White Drops Tobias Pils, Barbara Levittoux-Świderska and Seth Price

Curated by Regina Fiorito Belenius, Stockholm April 28 - May 20, 2023


Barbara Levittoux-Świderska, White Drops (Białe krople), 1997, plastic foil, sisal, 230 x 260 cm


I once found myself lost in a city, its faces, sounds, scents, and crevices. Overrun by the incessant stream of fragmentary images that pass through the senses and seep into the mind. Faced with overwhelming stream of impressions, Rilke spoke in his letters of slowly learning to recognize “something solitary that one can gently take part in.”


In my mind that “something solitary” has always been akin to accessing a place of shadows; you go behind the thing attempting to, almost blindly, weave together strands of memory. And in a way these works could be seen as transforming the gallery space into such a place, a monochromatic landscape of shadows and fragments. Can the fragmentary ever be assembled to liken something complete?
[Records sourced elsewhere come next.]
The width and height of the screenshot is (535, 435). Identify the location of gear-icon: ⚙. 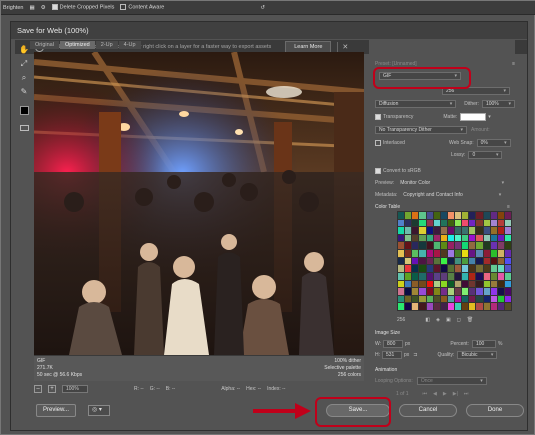
(44, 8).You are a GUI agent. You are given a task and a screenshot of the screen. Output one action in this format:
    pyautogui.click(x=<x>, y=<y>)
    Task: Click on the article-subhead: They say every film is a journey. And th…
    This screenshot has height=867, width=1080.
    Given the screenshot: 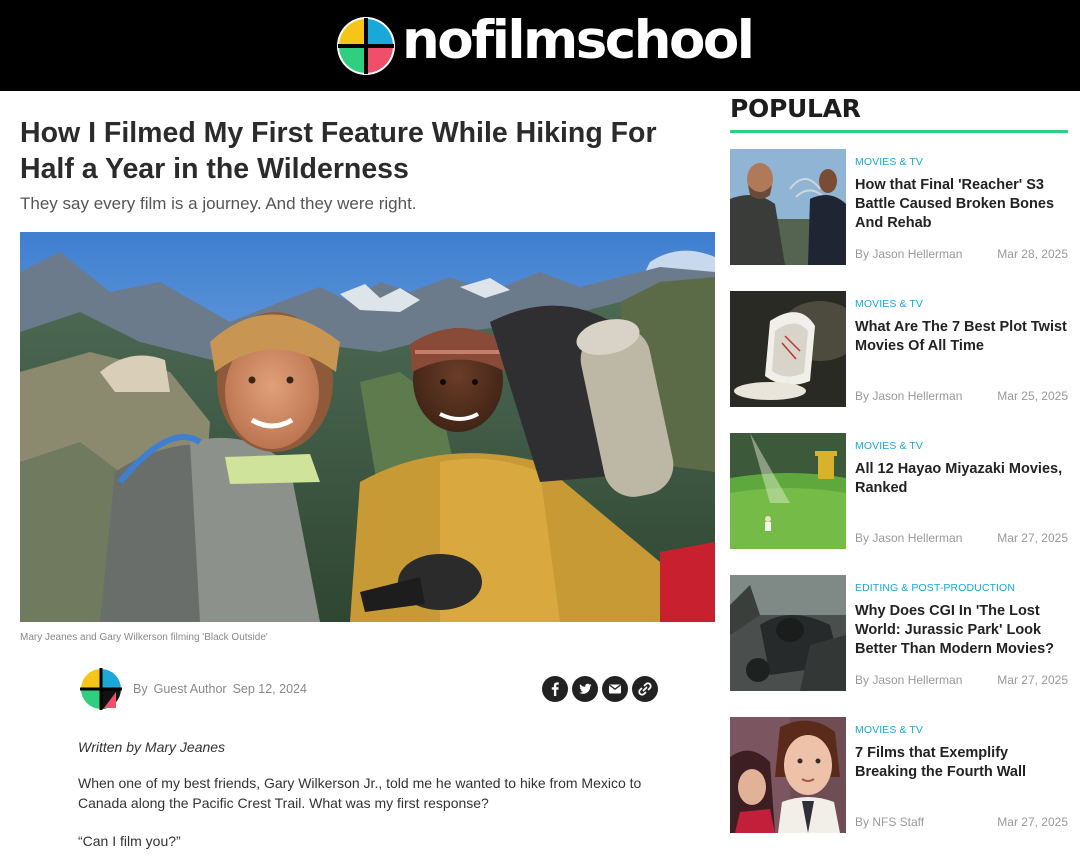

At the core of Barbara Levittoux-Świderska’s imposing monochromatic textile works characterized by an organic fluidity is the artist’s craftsmanship. Levittoux-Świderska constructed her textile works from less conventional materials often combining artificial with natural materials such as plastic foil and sisal as in the present case. The weaving method of exposing the threads that would otherwise lay hidden behind the surface of the tapestry creates a sense of intimacy. At the same time there is a strong sense of defiance and a discarding of pretentions. The tapestry is not a tightly sewn together entity hanging flat on a wall. Shreds, or rather fragments, of material are instead seemingly loosely bound together to form an entity albeit a fragile one.
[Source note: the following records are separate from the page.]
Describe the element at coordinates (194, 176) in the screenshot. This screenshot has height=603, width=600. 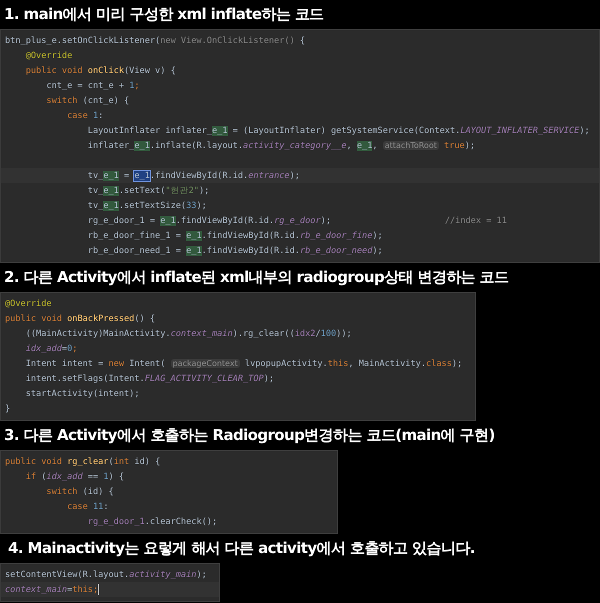
I see `code-line: tv_e_1 = e_1.findViewById(R.id.entrance);` at that location.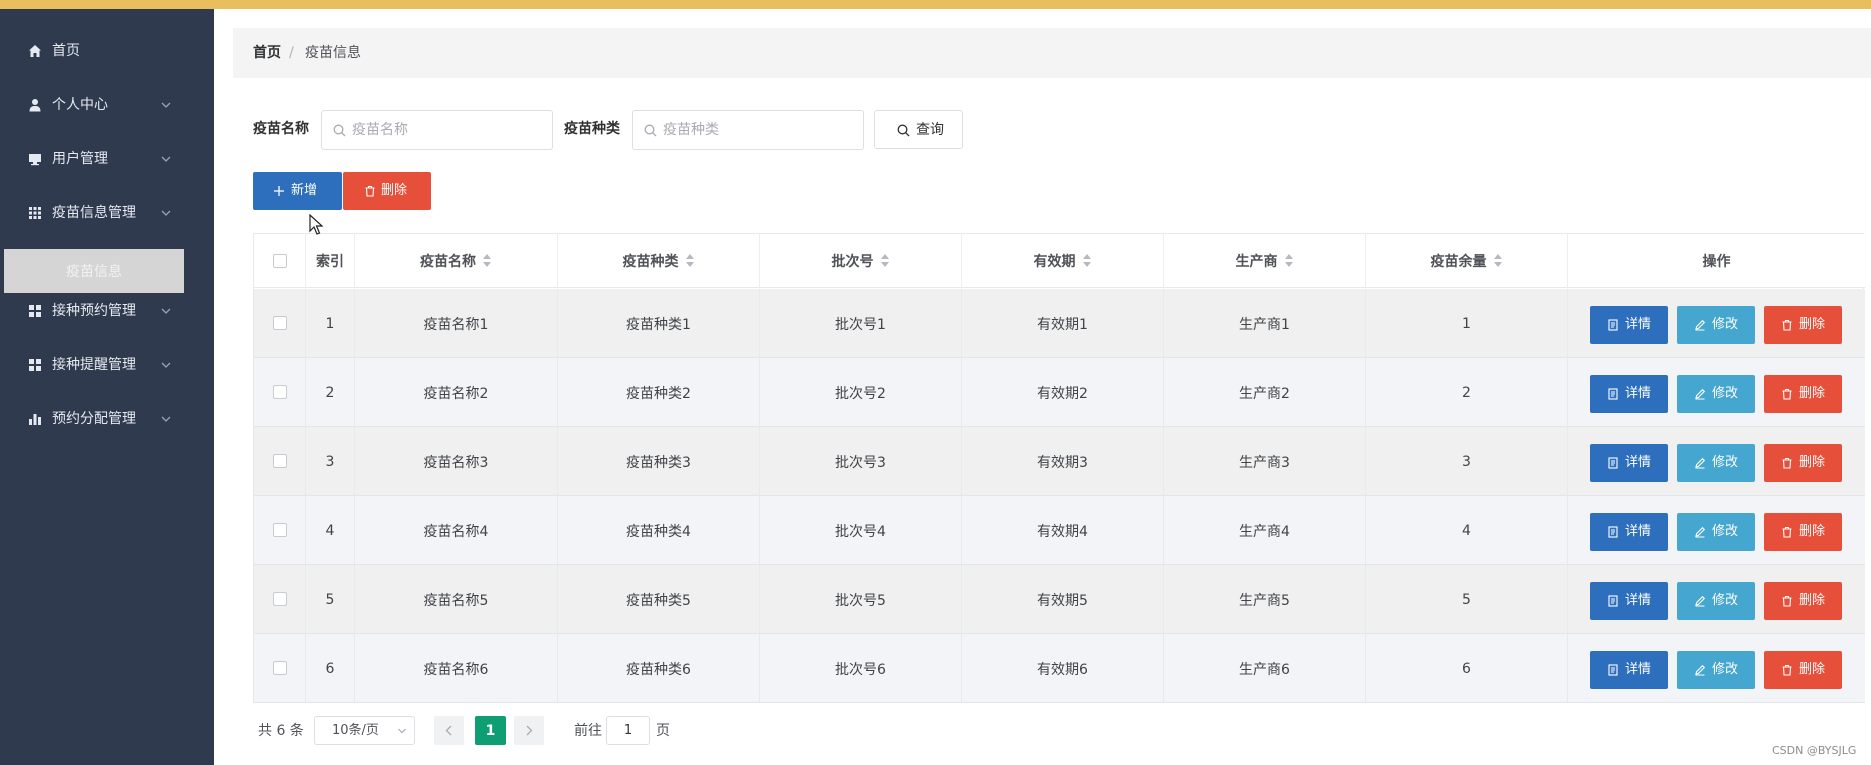 Image resolution: width=1871 pixels, height=765 pixels. I want to click on sidebar-item-reminder-management: 接种提醒管理, so click(107, 365). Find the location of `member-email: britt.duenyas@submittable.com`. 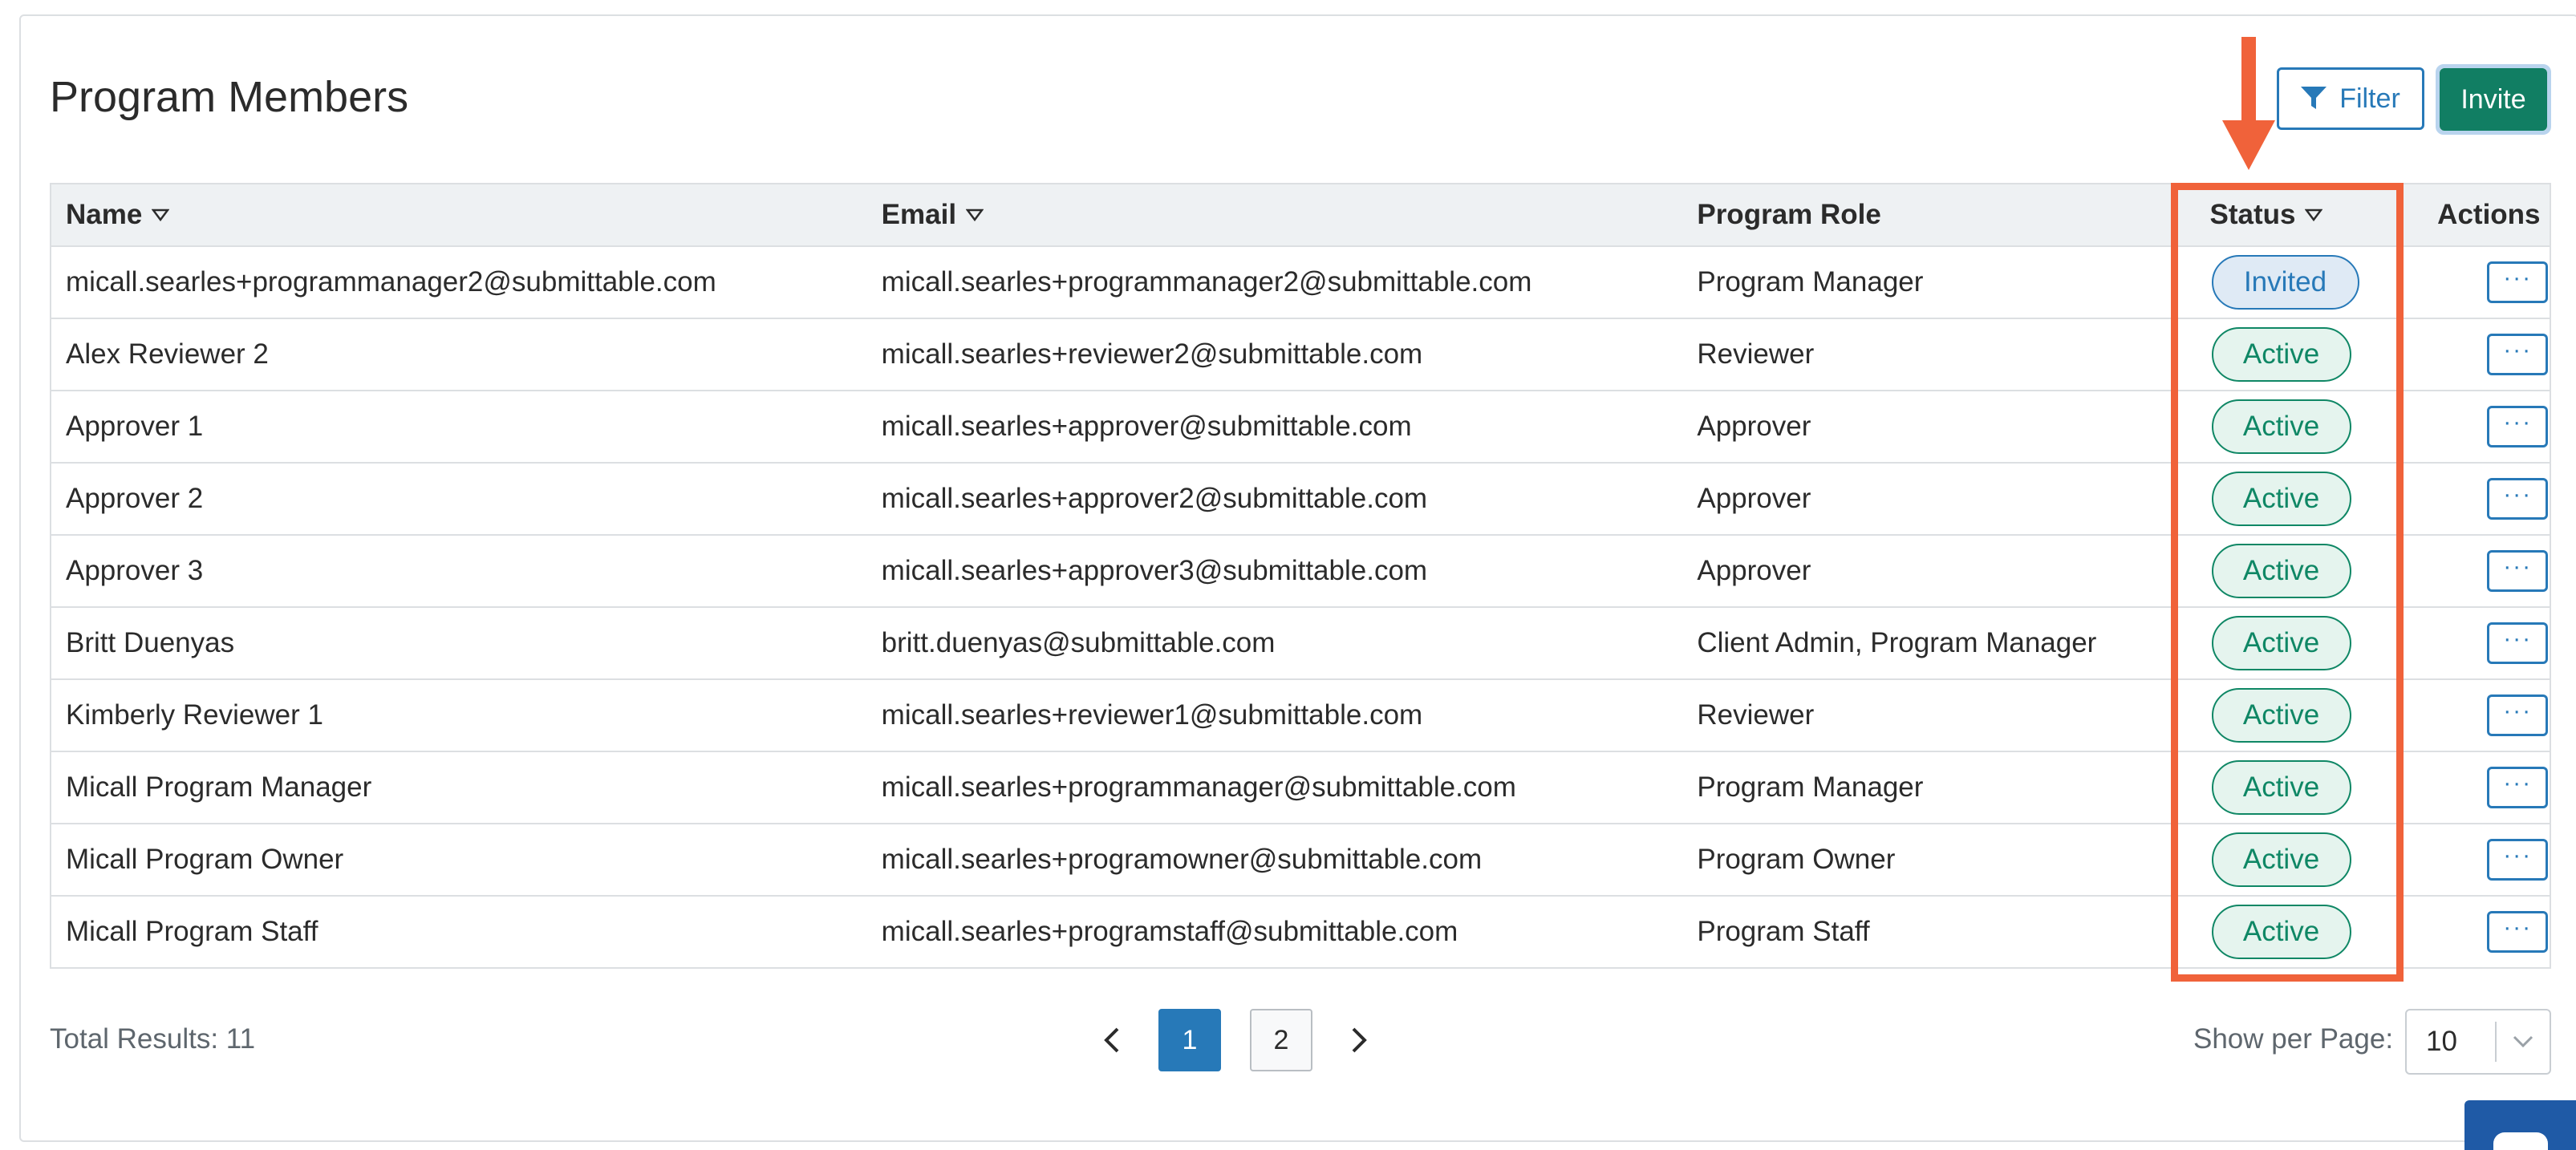

member-email: britt.duenyas@submittable.com is located at coordinates (1078, 642).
The works of Tobias Pils are reminiscent of a dream landscape populated by figurative and abstract elements in tones ranging primarily from white through grey to black. I attempt to dissect the fragments I encounter – a feather here, a square there and a human form somewhere else – at an attempt to assess the whole. Pils’ compositions masterfully draw the viewer in, transforming the eye into a camera lens zooming in and out of the works. The viewer is tempted to delve deeper; there are stories to be heard in these nocturnal landscapes that unfold. And the figures Pils puts forth are their echoes, the fragments of such tales.


Seth Price, Untitled, 2008, relief-print on Monoprint on Arches Paper behind Mylar, 113 x 76,5 cm


Seth Price’s vacuum formed female breast protruding out of a white vacuum-formed high-impact polystyrene surface stamped with the year of “production” 2008 screams “plastic fantastic” and yet I am brought to consider the method employed. Molding the body is an attempt to reproduce it, and thus duplication implies a commercialization. However, what is reproduced is a shell and what remains behind the mold, the shiny plastic exterior in its shadow, is simply a vacant spot, a fantom.

The exhibition lends its title from one of the exhibited works by Levittoux-Świderska White Drops. In their interaction the exhibited artists’ works begin to resemble a dance of shadows swaying the way Levittoux-Świderska’s sculptural textile works adapt to the movements in the room. In essence what one could make out is the fragmentary nature permeating form and composition and thus our seeing and interpretation of them. I am led to consider whether the fragmentary is all there is. And it is fluid – white drops ever flowing.